Transylvania University to demolish eight homes for new parking near campus

bmusgrave@herald-leader.comAugust 5, 2014 

Bourbon Avenue in Lexington could get messy and dusty in the next month as Transylvania University demolishes more than a half-dozen houses to make room for more parking near the downtown campus.

The liberal arts school has applied for demolition permits for eight houses on or near Bourbon Avenue, which is between West Fourth and West Fifth streets. The neighborhood, comprised mainly of shotgun-style and smaller homes built in the 1910s, is between Broadway and Jefferson streets.

Not all eight houses are being razed for a parking lot; some of the homes are being torn down because the university got a better price for demolition if more houses were razed at the same time, said Marc Mathews, vice president for finance and business at Transylvania.

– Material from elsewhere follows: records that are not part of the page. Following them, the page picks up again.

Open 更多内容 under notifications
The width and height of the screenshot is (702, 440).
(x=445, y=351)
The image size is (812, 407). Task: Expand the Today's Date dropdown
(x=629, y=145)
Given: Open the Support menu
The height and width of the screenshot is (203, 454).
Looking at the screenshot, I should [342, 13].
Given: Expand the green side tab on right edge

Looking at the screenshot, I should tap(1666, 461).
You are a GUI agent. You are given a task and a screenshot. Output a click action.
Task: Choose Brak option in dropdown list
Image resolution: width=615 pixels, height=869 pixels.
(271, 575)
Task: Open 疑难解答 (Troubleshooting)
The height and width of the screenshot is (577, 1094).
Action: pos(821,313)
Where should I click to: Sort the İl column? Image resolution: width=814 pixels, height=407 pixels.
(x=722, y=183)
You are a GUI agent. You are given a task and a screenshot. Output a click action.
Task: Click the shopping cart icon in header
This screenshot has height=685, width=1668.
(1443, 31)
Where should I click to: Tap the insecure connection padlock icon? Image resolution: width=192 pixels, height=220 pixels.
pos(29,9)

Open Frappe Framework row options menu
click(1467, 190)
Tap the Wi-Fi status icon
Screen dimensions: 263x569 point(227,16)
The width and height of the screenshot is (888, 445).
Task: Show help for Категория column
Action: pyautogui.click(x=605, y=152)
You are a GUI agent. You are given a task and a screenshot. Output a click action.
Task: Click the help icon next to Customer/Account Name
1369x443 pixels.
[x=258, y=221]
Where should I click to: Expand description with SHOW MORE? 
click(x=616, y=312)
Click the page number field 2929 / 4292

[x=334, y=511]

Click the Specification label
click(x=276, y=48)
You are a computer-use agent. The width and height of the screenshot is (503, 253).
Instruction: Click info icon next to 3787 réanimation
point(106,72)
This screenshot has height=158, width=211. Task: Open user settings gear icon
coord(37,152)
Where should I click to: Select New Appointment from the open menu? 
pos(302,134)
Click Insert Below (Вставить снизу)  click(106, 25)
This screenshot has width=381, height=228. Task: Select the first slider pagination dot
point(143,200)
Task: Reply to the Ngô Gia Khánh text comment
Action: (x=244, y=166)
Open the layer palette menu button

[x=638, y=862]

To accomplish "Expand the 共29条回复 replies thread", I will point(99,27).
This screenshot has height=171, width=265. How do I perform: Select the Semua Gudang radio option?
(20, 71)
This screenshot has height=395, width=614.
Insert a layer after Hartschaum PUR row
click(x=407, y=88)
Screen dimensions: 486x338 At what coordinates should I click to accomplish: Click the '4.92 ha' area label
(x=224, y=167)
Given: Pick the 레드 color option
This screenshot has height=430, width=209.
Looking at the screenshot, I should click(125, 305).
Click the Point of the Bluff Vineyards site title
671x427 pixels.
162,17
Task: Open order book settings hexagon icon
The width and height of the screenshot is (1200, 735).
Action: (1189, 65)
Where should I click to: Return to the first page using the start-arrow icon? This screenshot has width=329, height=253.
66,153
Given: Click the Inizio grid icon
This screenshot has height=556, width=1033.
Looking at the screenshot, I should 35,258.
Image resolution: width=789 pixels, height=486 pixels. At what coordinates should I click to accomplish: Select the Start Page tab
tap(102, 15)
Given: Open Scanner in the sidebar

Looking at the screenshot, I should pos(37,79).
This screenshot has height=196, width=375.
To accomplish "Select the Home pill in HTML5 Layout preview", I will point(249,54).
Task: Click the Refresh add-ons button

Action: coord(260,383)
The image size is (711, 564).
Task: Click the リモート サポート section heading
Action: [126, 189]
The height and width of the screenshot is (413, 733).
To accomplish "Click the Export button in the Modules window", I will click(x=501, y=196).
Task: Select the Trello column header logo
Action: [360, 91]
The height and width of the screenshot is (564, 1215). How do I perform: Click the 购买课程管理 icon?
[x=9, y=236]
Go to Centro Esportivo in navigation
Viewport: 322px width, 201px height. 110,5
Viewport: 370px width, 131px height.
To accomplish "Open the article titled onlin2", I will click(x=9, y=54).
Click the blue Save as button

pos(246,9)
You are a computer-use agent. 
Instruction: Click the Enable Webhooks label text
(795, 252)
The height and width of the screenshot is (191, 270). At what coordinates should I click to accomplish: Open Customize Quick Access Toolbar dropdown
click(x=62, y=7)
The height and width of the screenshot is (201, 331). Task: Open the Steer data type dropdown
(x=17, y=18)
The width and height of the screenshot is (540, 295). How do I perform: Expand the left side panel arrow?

The university is building two new dorms to replace the aging and antiquated Clay and Davis residence halls. Construction began this summer, and the university lost parking spots because of the construction. At first, Transylvania officials thought there would be more than enough parking to compensate for the loss of spots behind Clay and Davis halls. And technically, it does.

"We have four times the amount of parking that is required," Mathews said. "But we have pledged to the neighborhood that we would not push our student parking onto neighborhood streets. We decided to go ahead and construct a parking lot to make up for the loss of parking."

The parking lot will be temporary but will be paved, Mathews said. It will start in the middle of the 400 block of Bourbon Avenue and will probably have 100 parking spaces. Mathews said the design details are being worked out.

The city's Board of Adjustment approved the plans for the parking lot at a meeting earlier this summer. Some of the applications for the demolition permits, which were filed in late July, have been held for 30 days while the city's historic preservation department conducts an assessment of the homes.

Once the 30 days expires, the permits can be issued, and demolition can begin in 24 hours, said Dewey Crowe, head of the city's building inspection division.

That means demolition might not begin until late August or early September.

The addresses of homes set to be razed include 417, 425, 429, 440, 441, 442 Bourbon Avenue, 554 West Fifth Street and 475 West Pilgrim Court.

The homes are not historically significant. Still, officials with the Bluegrass Trust for Historic Preservation said they are concerned that razing so many properties will change that neighborhood. The trust's office on Market Street is across the street from Transylvania's campus.

"Any time that much property comes down, there is concern," said Sheila Omer Ferrell, executive director of the trust. "We are looking into it. There has been so much positive growth in that area, and we want it to continue. We hope to have conversations with Transylvania's new president, Seamus Carey. We want to be good neighbors."

Mathews said the homes being torn down could not be saved. Most were in deplorable condition. A brick house on Bourbon didn't have any central air or heat. Most were rental homes with absentee landlords.

"A few of them, the wind could take them down," Mathews said. "We looked at a lot of them to see if we could use them for visiting faculty housing. But we could not restore them and make them usable."

The university has worked with the city on homes in the area that have multiple code violations. Transylvania has bought some of those homes and has agreed to pay for demolition in exchange for the city dropping the previous owner's fines for code violations, Mathews said.